Sometimes, even I am impressed with how productive I can be in a single afternoon. Case-in-point. I prepared not one, but TWO dishes on Saturday. An appetizer/side dish + a main course. Not too shabby for someone who still struggles with turning on their mother’s gas stove. (Let’s just keep that between us, ok?)

How to pick a ripe avacodo? Hold it in your hand and apply gentle pressure. If it yields slightly, than its good to go!

How to pick a ripe avocado? Hold it in your hand and apply gentle pressure. If it yields slightly, than its good to go!

Additional highlights of Saturday’s cooking adventure include my first ever attempt at making guacamole. Here’s a spoiler: it came out great, even if I put in a whole onion instead of just a cup (Oops). At the same times, I was finally given a chance to break out my mortar and pestle, something I purchased months ago at Marshalls. IMG_20130720_185116_20130724190153675While it wasn’t performing the most important of tasks out there -my family’s pepper grinder broke and I needed to ground up some peppercorns- I got a kick out of using it. It might be small, but the thing definitely got the job done. Best $10 purchase ever!!!
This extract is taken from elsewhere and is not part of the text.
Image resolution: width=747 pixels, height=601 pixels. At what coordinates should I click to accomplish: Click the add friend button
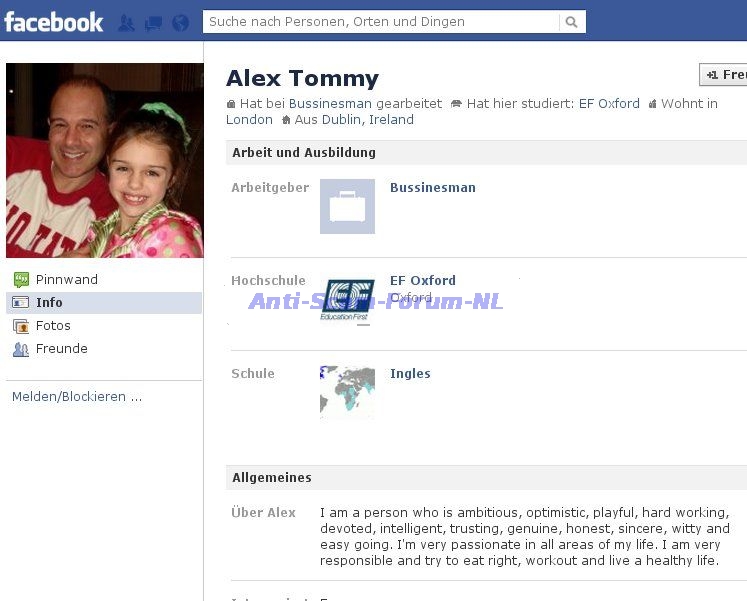723,75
One last thing before we get to what brought you here in the first place. I absolutely love cooking or baking with music playing in the kitchen. This time around I was first listening to the soundtrack from the film A Walk on the Moon. One can never go wrong with music from the Summer of Love playing in the background. For the fajitas, I decided to listen to, of all things, french music from the 1920s and 30s. Mexican food with French music? Sounds strange but it surprisingly works. Who knew?

Guacamole

 Taken from The Best of Cooking Light: Everyday Favorites.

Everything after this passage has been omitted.